-- Exercise data follows --

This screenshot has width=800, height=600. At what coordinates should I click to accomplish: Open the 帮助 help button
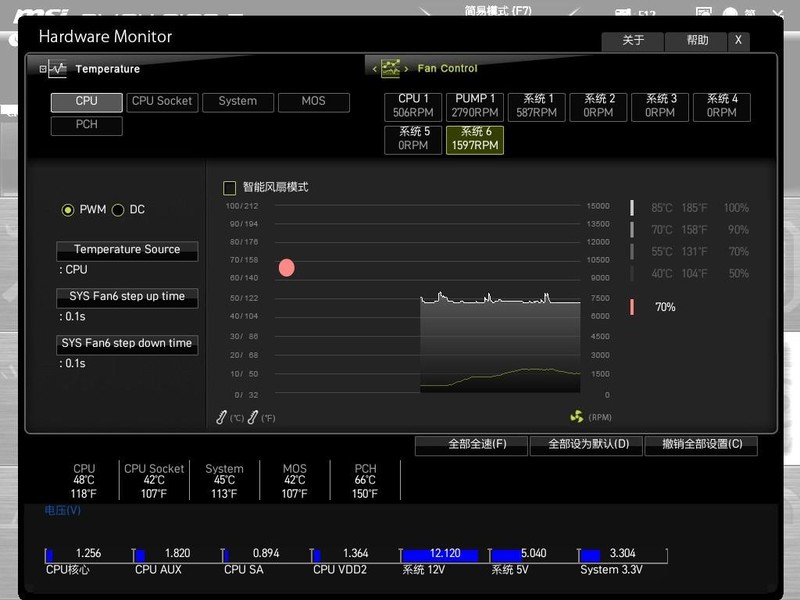click(x=697, y=41)
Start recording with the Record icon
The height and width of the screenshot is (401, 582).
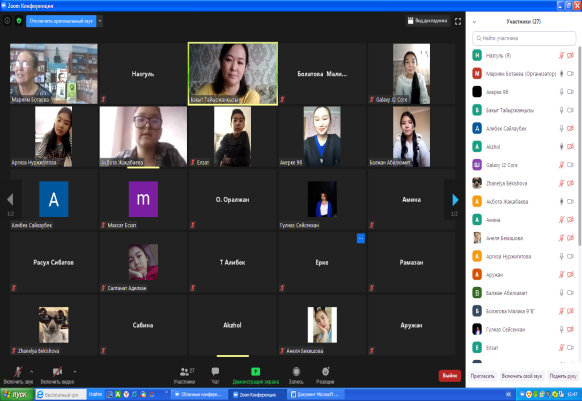pos(296,371)
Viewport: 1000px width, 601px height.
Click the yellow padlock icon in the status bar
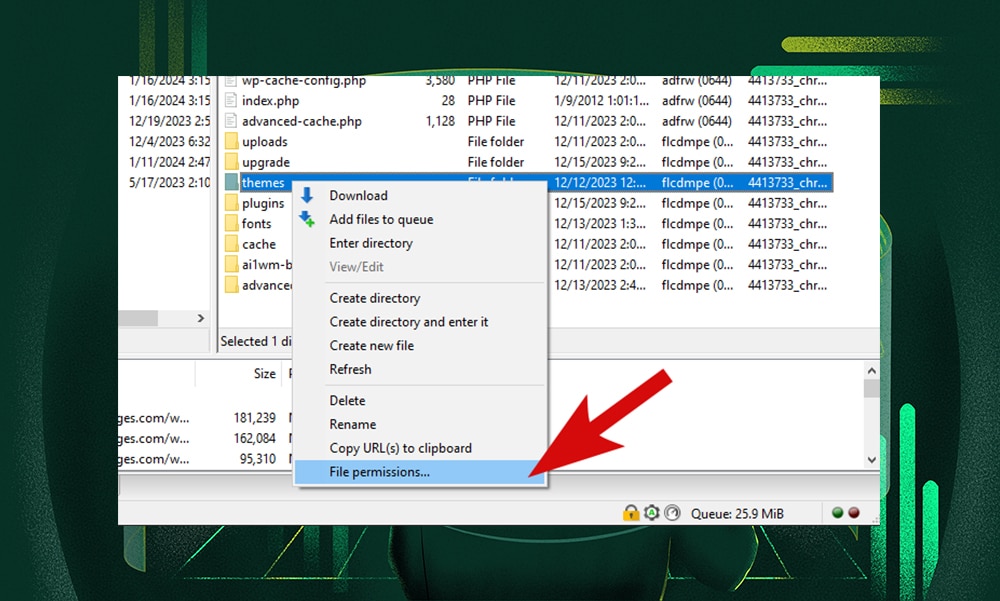(x=630, y=513)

-- Exercise data concluded --

Required work = The answer must be the lines above from the line that contains "Start recording with the Record icon" to the final line of the data, word for word, with no pictures.

Result of the exercise =
Start recording with the Record icon
The height and width of the screenshot is (401, 582).
pos(296,371)
Viewport: 1000px width, 601px height.
Click the yellow padlock icon in the status bar
(x=630, y=513)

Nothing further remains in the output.